GCN Circular 8506
Subject
GRB 081109A: Swift-XRT refined analysis
Date
2008-11-09T16:19:07Z (16 years ago)
From
Andy Beardmore at U Leicester <apb@star.le.ac.uk>
A.P. Beardmore, K.L. Page (U. Leicester) and S. Immler (CRESST/GSFC/UMD)
report on behalf of the Swift-XRT team.
The Swift-XRT started observing the field of GRB 081109A (trigger
#334112, Immler et al., GCN 8500) at 07:03:12.2 UT, 65.6 s after
the BAT trigger. The XRT observed the GRB in Windowed Timing (WT) mode
until 318 s after the trigger and Photon Counting (PC) mode thereafter.

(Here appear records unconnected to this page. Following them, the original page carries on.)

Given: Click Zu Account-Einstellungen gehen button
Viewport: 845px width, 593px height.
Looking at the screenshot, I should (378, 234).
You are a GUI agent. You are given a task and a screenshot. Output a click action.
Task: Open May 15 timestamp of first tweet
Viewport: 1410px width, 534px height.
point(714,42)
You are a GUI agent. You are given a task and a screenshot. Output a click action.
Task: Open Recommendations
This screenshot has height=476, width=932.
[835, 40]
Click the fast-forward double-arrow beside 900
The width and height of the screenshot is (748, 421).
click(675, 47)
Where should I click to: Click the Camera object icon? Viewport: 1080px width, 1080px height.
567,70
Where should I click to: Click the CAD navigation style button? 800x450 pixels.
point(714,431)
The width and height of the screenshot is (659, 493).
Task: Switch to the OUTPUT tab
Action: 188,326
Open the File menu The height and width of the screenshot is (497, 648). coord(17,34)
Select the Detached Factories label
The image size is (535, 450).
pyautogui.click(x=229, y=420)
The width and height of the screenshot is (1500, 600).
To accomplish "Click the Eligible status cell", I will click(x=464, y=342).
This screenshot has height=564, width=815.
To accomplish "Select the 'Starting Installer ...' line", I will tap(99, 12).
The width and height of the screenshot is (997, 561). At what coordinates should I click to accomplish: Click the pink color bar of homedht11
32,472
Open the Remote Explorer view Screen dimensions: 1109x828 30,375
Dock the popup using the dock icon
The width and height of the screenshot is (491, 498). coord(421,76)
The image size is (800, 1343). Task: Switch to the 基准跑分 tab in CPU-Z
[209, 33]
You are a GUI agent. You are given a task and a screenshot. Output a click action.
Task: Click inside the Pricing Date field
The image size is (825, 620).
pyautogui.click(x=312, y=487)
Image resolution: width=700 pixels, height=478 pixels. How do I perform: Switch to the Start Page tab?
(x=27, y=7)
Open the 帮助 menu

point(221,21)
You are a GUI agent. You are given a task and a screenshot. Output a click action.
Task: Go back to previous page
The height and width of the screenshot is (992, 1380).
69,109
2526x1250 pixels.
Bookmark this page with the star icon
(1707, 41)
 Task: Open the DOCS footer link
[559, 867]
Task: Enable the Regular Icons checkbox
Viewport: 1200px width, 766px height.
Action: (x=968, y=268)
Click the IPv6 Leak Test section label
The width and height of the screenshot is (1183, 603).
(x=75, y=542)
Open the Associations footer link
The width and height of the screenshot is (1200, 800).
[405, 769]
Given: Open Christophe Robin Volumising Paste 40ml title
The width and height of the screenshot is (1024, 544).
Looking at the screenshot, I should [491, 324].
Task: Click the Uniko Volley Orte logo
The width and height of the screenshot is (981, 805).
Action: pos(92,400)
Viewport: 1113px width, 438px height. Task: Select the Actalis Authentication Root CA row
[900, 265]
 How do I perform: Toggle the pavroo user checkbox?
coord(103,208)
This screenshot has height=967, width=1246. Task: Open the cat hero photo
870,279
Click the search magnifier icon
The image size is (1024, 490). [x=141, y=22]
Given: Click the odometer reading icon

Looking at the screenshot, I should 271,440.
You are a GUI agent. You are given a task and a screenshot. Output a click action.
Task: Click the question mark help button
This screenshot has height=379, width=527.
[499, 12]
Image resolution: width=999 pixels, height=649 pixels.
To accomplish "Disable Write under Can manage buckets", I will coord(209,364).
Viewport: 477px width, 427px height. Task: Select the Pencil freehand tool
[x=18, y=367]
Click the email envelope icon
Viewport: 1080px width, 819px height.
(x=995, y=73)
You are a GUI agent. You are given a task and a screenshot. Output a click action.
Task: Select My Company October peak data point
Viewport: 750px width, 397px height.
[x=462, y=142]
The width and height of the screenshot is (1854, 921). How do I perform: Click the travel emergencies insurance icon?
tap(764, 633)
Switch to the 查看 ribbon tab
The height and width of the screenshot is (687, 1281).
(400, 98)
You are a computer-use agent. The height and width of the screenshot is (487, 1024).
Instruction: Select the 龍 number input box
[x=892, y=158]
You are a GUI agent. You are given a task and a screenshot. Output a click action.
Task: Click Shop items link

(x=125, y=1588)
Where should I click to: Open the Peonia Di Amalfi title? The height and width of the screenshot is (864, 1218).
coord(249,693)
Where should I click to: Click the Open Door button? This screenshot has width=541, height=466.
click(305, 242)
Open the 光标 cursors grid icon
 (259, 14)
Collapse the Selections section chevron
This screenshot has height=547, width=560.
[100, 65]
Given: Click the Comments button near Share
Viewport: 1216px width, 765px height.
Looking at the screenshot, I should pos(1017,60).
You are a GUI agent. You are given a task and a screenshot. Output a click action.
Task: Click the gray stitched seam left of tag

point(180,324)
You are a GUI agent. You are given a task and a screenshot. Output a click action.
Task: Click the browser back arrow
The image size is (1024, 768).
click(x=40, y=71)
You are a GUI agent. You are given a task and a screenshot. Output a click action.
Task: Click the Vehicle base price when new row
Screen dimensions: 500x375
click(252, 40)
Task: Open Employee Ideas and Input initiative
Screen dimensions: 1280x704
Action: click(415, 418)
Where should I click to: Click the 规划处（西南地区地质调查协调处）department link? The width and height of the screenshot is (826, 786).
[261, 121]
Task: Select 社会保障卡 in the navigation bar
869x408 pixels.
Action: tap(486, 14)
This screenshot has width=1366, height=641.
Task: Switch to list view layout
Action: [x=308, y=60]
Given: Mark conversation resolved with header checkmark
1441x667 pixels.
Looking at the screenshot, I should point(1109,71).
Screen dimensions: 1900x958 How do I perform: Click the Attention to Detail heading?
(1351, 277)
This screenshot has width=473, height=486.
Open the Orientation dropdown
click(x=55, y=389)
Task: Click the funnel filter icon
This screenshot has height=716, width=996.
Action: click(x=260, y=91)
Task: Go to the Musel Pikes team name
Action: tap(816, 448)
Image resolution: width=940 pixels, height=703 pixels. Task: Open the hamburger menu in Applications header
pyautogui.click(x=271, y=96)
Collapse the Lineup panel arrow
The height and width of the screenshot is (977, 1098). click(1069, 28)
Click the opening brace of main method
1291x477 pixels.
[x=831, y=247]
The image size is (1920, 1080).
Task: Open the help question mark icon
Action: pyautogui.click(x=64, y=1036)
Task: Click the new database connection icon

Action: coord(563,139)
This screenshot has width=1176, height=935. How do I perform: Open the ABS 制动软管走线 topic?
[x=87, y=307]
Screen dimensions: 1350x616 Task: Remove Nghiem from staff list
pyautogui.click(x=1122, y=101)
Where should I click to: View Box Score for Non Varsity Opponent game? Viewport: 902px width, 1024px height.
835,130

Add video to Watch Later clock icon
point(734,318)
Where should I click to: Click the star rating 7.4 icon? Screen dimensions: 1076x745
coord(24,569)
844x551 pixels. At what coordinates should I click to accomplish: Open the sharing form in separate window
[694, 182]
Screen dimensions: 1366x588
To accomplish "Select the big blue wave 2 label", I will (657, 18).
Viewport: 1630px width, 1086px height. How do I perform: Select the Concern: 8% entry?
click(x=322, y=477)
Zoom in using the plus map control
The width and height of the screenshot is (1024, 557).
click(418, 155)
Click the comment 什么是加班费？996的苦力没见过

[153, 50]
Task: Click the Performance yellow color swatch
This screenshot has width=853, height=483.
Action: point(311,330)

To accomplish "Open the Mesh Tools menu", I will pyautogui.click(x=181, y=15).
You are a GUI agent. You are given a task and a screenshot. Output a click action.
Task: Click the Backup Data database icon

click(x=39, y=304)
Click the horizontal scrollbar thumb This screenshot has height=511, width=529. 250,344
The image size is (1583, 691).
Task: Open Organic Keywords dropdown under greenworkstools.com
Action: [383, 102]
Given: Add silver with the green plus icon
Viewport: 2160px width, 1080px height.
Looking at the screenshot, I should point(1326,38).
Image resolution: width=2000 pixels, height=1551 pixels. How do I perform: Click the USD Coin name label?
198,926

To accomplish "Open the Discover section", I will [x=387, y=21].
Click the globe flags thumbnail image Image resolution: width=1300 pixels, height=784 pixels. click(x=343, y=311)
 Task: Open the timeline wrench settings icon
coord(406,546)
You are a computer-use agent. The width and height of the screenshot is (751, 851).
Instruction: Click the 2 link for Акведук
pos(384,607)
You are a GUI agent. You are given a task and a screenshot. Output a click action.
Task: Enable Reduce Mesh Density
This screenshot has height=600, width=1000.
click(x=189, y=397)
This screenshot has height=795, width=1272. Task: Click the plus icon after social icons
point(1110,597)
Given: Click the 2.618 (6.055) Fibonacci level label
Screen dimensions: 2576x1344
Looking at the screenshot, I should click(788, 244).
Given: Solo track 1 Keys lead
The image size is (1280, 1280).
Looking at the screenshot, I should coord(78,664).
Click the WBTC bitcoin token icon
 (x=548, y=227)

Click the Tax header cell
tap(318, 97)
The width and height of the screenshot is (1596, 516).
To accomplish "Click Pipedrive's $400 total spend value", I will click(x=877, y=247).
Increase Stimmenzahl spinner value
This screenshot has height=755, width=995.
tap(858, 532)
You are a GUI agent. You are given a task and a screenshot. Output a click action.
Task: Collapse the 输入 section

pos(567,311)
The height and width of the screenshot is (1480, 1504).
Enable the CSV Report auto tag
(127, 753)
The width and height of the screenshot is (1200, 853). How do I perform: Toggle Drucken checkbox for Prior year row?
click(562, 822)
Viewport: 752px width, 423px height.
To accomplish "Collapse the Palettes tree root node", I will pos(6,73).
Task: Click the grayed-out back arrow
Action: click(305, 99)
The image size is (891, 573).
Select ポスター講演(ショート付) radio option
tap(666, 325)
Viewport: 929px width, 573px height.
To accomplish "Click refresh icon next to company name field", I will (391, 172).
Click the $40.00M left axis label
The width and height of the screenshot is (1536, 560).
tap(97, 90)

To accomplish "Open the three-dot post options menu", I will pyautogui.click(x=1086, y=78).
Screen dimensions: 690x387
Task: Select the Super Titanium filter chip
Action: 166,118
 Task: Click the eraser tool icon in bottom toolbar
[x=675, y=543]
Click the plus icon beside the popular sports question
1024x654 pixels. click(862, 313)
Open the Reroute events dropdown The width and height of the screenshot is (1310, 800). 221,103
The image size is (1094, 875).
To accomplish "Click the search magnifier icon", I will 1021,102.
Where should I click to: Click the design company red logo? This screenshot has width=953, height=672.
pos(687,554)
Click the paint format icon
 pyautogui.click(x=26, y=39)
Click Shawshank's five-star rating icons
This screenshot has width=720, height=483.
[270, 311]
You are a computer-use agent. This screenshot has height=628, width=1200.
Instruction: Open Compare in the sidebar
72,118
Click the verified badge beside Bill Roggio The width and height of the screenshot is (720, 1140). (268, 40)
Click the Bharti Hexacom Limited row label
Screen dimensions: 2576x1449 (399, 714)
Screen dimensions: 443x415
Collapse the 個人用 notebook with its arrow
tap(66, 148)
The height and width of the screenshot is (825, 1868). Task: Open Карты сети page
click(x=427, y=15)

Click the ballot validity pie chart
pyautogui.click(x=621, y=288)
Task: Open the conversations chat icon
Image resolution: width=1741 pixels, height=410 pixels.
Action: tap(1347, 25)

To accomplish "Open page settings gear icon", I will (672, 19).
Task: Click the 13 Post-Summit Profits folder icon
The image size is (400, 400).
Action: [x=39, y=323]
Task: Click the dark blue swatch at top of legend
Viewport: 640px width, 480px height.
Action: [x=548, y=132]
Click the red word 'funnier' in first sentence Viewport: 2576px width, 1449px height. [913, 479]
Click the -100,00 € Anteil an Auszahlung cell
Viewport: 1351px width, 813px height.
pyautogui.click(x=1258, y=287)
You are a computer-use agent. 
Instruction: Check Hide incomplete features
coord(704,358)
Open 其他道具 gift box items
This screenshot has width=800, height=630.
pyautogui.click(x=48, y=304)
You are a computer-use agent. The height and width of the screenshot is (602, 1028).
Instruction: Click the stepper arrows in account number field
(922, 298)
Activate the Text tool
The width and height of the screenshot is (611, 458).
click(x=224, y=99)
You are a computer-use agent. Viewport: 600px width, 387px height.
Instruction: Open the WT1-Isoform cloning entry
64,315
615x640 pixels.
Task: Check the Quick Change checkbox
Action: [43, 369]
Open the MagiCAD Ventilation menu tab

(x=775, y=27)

Using 4661 s of XRT Photon Counting mode data and 7 UVOT images, we
find an astrometrically corrected X-ray position (using the XRT-UVOT
alignment and matching to the USNO-B1 catalogue) of
RA, Dec = 330.7905, -54.7118 which is equivalent to :
RA (J2000): 22h 03m 9.72s
Dec (J2000): -54d 42m 42.5s
with an uncertainty of 1.4 arcsec (90% confidence). This is 2.98
arcsec from the reported possible NIR counterpart of D'Avanzo (GCN
8501).
The X-ray light curve from the first three orbits can be modelled with
a broken powerlaw with an initial decay slope of 1.78 +/- 0.06, a break
time of 353 +/- 40 s, followed by a shallower decay slope of 0.99 +/- 0.04.
The spectrum of the WT data from orbit 1 (from T+71.9 s to T+318.4 s,
where T is the trigger time) can be well fit by an absorbed powerlaw
with a photon index of 1.72 +/- 0.08 and column density of
(1.84 +/- 0.22) x 10^21 cm^-2, compared with the Galactic column
density of 1.6 x 10^20 cm^-2 in the direction of the burst. The observed
0.3-10 keV flux is (7.4 +/- 0.4) x 10^-10 erg cm^-2 s^-1. The
corresponding unabsorbed 0.3-10 keV flux is (9.5 +/- 0.5) x 10^-10
erg cm^-2 s^-1.
A powerlaw fit to a spectrum obtained from PC mode data spanning
orbits 2 to 3 (T+4.76 ks to T+12.88 ks) is best fit with a photon
index of 2.20 +/- 0.20 and column density (3.1 +/- 0.7) x 10^21 cm^-2.
The observed 0.3-10 keV flux over this interval is (7.3 +/- 0.7) x 10^-12
erg cm^-2 s^-1. The count-to-observed-flux conversion factor is
6.0e-11 erg cm^-2 count^-1.
Assuming the X-ray emission from the burst continues to decline at the
same rate we predict an XRT count rate of 0.018 count s^-1 at T+24 hour,
or an observed 0.3-10 keV X-ray flux of 1.1 x 10^-12 erg cm^-2 s^-1.
This circular is an official product of the Swift-XRT team.